A Python environment will be used for implementation throughout the course.​​ 


Objectives/Learning Outcomes/Capability Development

This course contributes to the following Program Learning Outcomes for BP340 Bachelor of Data Science:

PLO1: Knowledge Apply a broad and coherent set of knowledge and skills for developing data driven solutions for contemporary societal challenges.

PLO2: Problem Solving Apply systematic problem solving and decision making methodologies to identify, design and implement data driven solutions to real world problems, demonstrating the ability to work independently to self-manage processes and projects

PLO3: Cognitive and Technical Skill Critically analyse and evaluate user requirements and design data driven solutions, employing data science development tools, techniques and emerging technologies

PLO4: Communication  Communicate effectively with diverse audiences, employing a range of communication methods in interactions.to both computing and non computing personnel.

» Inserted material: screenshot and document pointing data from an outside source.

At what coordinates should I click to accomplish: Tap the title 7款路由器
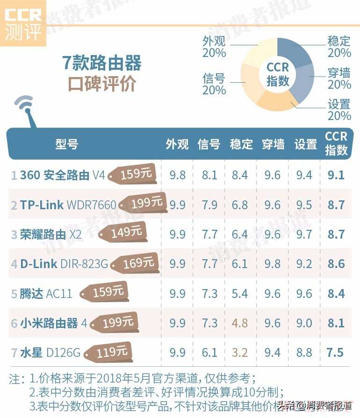(x=102, y=63)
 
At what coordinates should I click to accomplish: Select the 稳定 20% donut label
(x=339, y=47)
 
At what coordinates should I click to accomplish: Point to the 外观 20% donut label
(x=214, y=47)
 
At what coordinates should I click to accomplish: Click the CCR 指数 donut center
(x=278, y=74)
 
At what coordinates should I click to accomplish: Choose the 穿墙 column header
(x=274, y=144)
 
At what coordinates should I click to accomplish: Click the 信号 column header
(x=209, y=144)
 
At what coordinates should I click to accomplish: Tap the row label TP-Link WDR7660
(x=68, y=205)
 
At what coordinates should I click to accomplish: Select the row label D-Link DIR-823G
(x=64, y=264)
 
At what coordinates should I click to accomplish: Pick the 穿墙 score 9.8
(x=272, y=264)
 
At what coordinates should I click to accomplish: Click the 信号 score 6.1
(x=209, y=352)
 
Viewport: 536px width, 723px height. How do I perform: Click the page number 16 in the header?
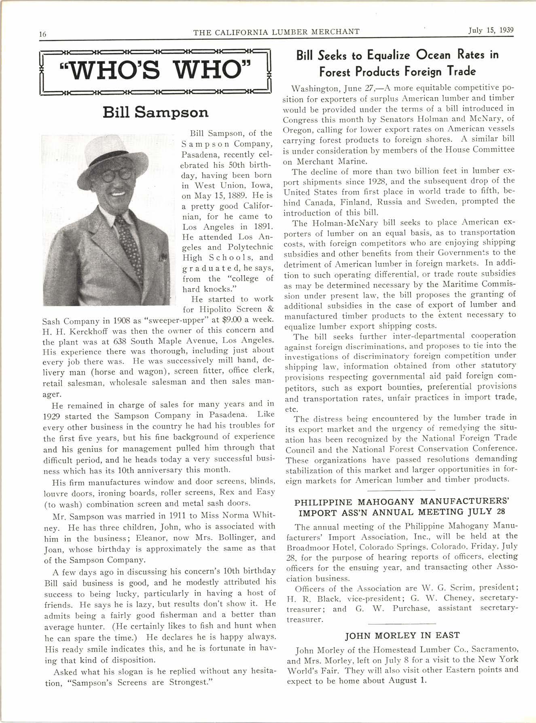tap(43, 34)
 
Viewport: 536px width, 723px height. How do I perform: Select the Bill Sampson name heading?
tap(156, 112)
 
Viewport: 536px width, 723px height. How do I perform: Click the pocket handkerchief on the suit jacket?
tap(163, 257)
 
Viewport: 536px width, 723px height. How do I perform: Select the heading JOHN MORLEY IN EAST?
tap(402, 635)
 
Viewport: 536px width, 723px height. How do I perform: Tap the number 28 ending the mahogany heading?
tap(500, 512)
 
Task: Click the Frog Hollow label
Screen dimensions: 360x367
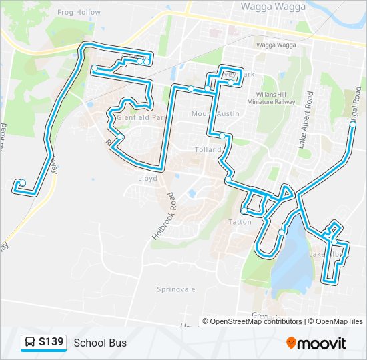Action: click(x=79, y=12)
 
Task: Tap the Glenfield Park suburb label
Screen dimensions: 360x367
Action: click(x=141, y=117)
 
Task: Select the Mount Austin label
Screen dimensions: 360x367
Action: click(x=215, y=114)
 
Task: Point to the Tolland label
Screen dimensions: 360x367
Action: click(x=208, y=150)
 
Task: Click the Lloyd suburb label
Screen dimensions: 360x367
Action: click(x=147, y=179)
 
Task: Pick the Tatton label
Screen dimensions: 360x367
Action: click(x=240, y=221)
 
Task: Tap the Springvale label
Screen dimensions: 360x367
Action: click(x=175, y=289)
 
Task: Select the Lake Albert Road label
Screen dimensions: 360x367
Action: click(x=310, y=120)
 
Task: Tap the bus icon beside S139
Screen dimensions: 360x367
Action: click(x=30, y=343)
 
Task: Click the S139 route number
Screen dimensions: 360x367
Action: click(x=51, y=343)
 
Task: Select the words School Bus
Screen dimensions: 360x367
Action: click(x=100, y=343)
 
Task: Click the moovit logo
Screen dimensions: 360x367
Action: click(x=316, y=343)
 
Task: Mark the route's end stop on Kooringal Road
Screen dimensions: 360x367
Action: click(x=353, y=123)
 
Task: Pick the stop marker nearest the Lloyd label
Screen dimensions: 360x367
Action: click(x=121, y=138)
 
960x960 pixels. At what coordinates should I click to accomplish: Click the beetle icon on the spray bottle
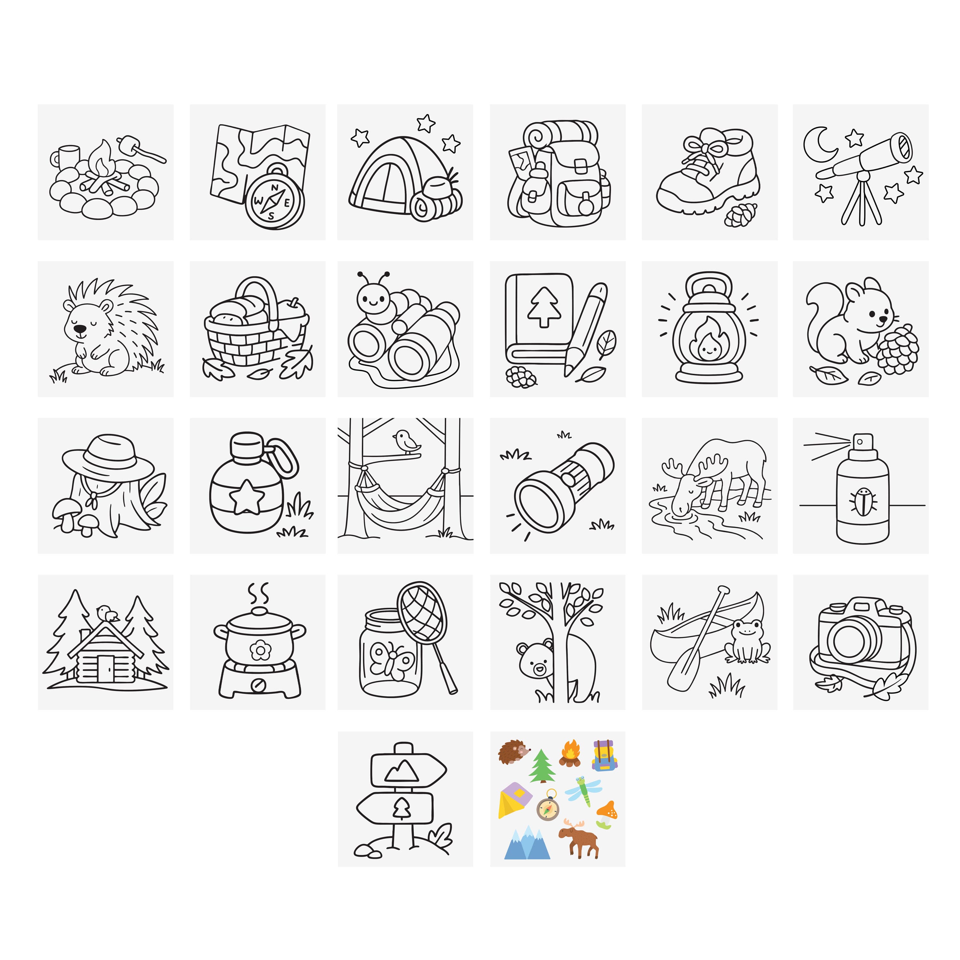click(x=863, y=501)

PLO6: Responsibility and Accountability Demonstrate integrity, ethical conduct, sustainable and culturally inclusive professional standards, including First Nations knowledges and input in designing and implementing data driven solutions.


Course Learning Outcomes (CLOs):

On completion of this course you should be able to:

  1. ​Programmatically parse data in the required format; 
  2. Programmatically identify and resolve data quality issues; 
  3. Programmatically integrate data from various sources for data enrichment; 
  4. Pre-process natural language text data to generate effective feature representations; 
  5. Document and maintain an editable transcript of the data pre-processing pipeline for professional reporting; 
  6. Build small to medium scale data-driven applications using a Web development framework.​ 


Overview of Learning Activities

The learning activities for this course include:

  • Key concepts will be explained in pre-recorded lecture videos, activity notebooks, and workshops, where syllabus material will be presented and the subject matter illustrated via demonstrations and examples;
  • Workshops will focus on hands-on activities and problem solving, allowing exploration of concepts with teaching staff and other students, to provide feedback on progress and understanding;
  • Assignments, as described in Overview of Assessment (below), will provide simulation of workplace activities and an opportunity to demonstrate an integrated understanding of the subject matter; and
  • Private study, working through the course materials (available online and in class) and gaining practice at solving conceptual and technical problems.


Overview of Learning Resources

You will make extensive use of computer laboratories and relevant software provided by the School and/or available for download onto private laptops/machines. You will be able to access course information and learning materials via MyRMIT/Canvas and may be provided with copies of additional materials in the library or via freely accessible internet sites.

 

Use the RMIT Bookshop’s textbook list search page to find any recommended textbook(s).


Overview of Assessment

This course has no hurdle requirements.

The assessment for this course comprises an in-class coding exercise, two project assignment work and a technical interview.

 

Assessment Task 1: In-class Coding Exercise 

Weighting 15%

This assessment task supports CLOs 1, 2, 3.

 

Assessment Task 2: Assignment 1

Weighting 20%

This assessment task supports CLOs 1, 2, 3, 5.

 

Assessment Task 3: Assignment 2

Weighting 35%

This assessment task supports CLOs 4, 5, 6.

 

Assessment Task 4: Technical Interview

Weighting 30%

This assessment supports CLOs 1, 2, 3, 4.